**EXERCISE DIRECTIONS**: Retype the science news roundup below word for word, without any changes.

**EXERCISE TEXT**:
- - -

Scientists are working to make glass stronger, EVs run longer and brain devices stealthier. This week’s coolest things are writing the next chapter.
What is it? Through computer simulations, UCLA researchers identified the “energy landscape” that makes glass fragile.
Why does it matter? The findings, published in the journal Materials Horizons, could one day help engineers design structures with load-bearing glass walls. The same could hold true for vehicle windshields. There’s also potential in digital screens and displays. (Where can we sign up?) “This knowledge could revolutionize the design of glass that is still transparent, but tough like metal,” said Mathieu Bauchy, a UCLA engineering professor who led the study.
How does it work? The team first performed atomic-level simulations that revealed new microscopic details of glass. Then they applied the concept of an energy landscape, which maps the material’s energy as a three-dimensional surface, much like a topographic map. This allowed them to compare glass, a brittle material that scientists term “disordered,” with metal alloys like steel, which are stronger and “ordered.” Bauchy said, “Materials exhibiting ‘rough’ landscapes, with lots of steep mountains and deep valleys, are more brittle than materials that have smooth and flat energy landscapes.” The goal: to make tougher glass with smooth landscapes.
What is it? Scientists at Kyoto University found that iodine-carrying nanoparticles can destroy cancer cells when exposed to X-rays.

- - -

[Pixel coordinate grounding data]
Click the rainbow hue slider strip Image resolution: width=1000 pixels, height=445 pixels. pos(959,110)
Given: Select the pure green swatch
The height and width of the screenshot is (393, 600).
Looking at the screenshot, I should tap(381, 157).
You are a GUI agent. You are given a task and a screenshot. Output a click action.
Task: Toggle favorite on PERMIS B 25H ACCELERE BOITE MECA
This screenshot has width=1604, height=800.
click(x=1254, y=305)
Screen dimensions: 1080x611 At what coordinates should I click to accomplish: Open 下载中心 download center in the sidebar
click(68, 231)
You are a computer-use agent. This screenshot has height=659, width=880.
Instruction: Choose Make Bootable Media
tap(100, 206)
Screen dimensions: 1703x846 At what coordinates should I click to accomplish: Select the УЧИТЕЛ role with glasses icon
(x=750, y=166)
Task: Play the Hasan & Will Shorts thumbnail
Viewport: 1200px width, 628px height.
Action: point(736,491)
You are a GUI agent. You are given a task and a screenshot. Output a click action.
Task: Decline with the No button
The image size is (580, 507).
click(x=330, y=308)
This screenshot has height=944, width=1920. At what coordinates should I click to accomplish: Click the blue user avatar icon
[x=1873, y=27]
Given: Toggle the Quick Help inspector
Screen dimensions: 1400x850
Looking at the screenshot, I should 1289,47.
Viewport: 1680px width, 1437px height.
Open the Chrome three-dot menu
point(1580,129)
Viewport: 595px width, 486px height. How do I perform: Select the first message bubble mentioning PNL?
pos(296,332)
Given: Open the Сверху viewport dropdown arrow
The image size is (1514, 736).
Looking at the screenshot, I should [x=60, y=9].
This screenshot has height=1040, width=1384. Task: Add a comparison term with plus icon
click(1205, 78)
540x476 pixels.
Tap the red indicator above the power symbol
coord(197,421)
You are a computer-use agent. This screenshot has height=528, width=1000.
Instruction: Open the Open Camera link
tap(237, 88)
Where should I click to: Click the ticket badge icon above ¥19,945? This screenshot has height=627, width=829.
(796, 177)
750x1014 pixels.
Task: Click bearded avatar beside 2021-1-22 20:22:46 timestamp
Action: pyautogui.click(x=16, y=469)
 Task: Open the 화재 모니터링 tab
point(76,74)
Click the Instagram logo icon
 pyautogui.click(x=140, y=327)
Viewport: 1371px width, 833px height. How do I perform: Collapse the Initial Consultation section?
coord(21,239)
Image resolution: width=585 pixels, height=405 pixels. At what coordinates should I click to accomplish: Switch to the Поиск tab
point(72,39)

- - -

**ANSWER BOX**:
Scientists are working to make glass stronger, EVs run longer and brain devices stealthier. This week’s coolest things are writing the next chapter.
What is it? Through computer simulations, UCLA researchers identified the “energy landscape” that makes glass fragile.
Why does it matter? The findings, published in the journal Materials Horizons, could one day help engineers design structures with load-bearing glass walls. The same could hold true for vehicle windshields. There’s also potential in digital screens and displays. (Where can we sign up?) “This knowledge could revolutionize the design of glass that is still transparent, but tough like metal,” said Mathieu Bauchy, a UCLA engineering professor who led the study.
How does it work? The team first performed atomic-level simulations that revealed new microscopic details of glass. Then they applied the concept of an energy landscape, which maps the material’s energy as a three-dimensional surface, much like a topographic map. This allowed them to compare glass, a brittle material that scientists term “disordered,” with metal alloys like steel, which are stronger and “ordered.” Bauchy said, “Materials exhibiting ‘rough’ landscapes, with lots of steep mountains and deep valleys, are more brittle than materials that have smooth and flat energy landscapes.” The goal: to make tougher glass with smooth landscapes.
What is it? Scientists at Kyoto University found that iodine-carrying nanoparticles can destroy cancer cells when exposed to X-rays.